(Data listing)
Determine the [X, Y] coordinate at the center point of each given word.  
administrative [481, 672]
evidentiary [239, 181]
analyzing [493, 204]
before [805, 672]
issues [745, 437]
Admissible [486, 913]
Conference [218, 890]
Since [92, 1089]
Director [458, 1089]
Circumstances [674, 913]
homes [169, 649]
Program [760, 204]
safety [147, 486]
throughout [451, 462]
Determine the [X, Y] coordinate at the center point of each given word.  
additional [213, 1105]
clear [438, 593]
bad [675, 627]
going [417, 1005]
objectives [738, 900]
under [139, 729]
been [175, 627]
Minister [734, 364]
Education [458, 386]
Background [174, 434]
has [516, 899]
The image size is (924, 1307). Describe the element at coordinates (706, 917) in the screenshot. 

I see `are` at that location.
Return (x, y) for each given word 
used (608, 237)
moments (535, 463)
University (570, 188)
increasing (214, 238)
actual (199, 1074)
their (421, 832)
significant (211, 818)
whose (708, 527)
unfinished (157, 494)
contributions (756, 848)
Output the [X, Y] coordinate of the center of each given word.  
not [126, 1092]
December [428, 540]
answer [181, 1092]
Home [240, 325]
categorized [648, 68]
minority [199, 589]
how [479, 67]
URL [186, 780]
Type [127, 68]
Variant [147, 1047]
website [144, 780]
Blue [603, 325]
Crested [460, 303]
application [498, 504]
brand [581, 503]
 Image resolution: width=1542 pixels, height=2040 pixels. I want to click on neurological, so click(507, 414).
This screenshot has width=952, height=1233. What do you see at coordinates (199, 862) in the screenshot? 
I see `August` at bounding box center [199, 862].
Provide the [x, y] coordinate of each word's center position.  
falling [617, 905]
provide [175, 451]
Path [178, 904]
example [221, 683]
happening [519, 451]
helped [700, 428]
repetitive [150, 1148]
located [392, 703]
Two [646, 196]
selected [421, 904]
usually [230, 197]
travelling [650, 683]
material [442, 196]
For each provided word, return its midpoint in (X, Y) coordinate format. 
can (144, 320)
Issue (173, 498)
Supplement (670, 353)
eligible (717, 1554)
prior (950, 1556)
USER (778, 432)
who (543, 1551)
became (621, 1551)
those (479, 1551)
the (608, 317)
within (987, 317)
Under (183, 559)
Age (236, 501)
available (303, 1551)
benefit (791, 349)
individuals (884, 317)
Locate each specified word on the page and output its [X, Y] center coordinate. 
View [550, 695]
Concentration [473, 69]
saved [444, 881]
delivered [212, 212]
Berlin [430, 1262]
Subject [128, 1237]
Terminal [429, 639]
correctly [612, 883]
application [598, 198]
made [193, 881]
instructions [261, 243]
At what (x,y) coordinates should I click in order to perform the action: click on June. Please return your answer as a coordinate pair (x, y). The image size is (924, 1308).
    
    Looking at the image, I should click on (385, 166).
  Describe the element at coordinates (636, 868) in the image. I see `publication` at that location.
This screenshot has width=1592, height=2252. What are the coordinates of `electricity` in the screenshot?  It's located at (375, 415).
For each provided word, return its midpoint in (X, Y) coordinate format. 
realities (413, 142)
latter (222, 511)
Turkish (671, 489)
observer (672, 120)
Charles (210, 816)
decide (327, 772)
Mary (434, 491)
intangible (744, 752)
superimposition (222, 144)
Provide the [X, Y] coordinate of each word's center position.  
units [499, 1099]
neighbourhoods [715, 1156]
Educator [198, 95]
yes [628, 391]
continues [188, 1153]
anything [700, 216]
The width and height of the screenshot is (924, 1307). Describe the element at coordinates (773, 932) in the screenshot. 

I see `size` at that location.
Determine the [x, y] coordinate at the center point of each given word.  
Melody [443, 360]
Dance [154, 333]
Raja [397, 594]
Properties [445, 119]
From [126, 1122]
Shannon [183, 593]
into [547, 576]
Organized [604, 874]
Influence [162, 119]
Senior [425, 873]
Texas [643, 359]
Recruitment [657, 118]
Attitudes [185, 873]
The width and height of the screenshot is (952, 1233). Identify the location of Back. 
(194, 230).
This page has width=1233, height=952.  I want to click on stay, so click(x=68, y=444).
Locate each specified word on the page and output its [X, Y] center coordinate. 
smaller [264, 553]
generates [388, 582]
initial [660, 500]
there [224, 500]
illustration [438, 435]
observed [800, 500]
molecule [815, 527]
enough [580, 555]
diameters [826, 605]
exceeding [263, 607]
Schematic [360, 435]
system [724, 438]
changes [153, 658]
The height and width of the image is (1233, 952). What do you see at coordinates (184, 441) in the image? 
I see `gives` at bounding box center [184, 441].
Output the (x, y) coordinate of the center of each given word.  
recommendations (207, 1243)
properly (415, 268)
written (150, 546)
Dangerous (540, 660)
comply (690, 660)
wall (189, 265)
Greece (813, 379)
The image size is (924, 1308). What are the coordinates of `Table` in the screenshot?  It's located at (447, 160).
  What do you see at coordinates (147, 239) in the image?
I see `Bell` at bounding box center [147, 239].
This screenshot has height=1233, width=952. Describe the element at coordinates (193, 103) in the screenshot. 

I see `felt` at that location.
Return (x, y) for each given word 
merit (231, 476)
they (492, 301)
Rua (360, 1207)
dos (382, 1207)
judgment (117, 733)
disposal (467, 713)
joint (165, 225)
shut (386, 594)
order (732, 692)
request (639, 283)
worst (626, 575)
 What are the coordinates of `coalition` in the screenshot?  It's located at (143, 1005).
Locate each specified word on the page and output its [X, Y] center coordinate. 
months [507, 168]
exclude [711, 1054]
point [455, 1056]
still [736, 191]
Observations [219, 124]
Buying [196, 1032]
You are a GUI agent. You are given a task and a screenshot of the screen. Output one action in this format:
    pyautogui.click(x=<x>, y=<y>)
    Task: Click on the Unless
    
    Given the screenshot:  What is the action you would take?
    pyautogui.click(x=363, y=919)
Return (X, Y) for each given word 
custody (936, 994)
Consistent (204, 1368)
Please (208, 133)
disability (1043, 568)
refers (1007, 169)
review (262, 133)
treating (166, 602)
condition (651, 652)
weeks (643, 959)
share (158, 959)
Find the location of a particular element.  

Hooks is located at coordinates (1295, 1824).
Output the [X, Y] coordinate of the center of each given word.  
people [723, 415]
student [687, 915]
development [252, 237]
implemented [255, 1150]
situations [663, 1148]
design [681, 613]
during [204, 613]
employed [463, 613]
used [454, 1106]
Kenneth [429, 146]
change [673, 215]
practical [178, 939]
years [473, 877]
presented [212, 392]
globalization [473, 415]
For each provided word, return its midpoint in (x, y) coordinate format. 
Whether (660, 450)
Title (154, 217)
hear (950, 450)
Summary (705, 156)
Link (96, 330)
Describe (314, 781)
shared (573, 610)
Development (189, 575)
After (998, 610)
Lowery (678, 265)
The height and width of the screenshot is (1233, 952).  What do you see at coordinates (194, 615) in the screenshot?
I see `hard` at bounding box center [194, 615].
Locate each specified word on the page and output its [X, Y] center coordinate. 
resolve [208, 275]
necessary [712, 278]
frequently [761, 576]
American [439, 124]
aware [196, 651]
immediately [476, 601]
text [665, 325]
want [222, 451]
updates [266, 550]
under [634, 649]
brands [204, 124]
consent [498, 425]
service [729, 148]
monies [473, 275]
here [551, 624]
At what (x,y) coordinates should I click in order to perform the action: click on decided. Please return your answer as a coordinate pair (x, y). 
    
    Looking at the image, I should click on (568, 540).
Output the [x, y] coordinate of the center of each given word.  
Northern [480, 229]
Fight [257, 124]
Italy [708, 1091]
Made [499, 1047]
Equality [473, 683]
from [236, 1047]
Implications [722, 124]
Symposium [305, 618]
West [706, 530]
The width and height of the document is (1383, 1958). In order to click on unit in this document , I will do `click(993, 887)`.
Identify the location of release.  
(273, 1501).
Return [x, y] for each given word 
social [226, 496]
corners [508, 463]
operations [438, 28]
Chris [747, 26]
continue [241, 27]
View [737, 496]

_WHAT THE EXERCISE ASKS_: Convert the lines starting at the line containing "The width and height of the screenshot is (924, 1307)." and ending at the line containing "Attitudes [185, 873]" into a JSON list of strings, one string per line, leaving out blank lines.

_SOLUTION TO THE PROBLEM_:
[
  "The width and height of the screenshot is (924, 1307). Describe the element at coordinates (773, 932) in the screenshot. ",
  "I see `size` at that location.",
  "Determine the [x, y] coordinate at the center point of each given word.  ",
  "Melody [443, 360]",
  "Dance [154, 333]",
  "Raja [397, 594]",
  "Properties [445, 119]",
  "From [126, 1122]",
  "Shannon [183, 593]",
  "into [547, 576]",
  "Organized [604, 874]",
  "Influence [162, 119]",
  "Senior [425, 873]",
  "Texas [643, 359]",
  "Recruitment [657, 118]",
  "Attitudes [185, 873]"
]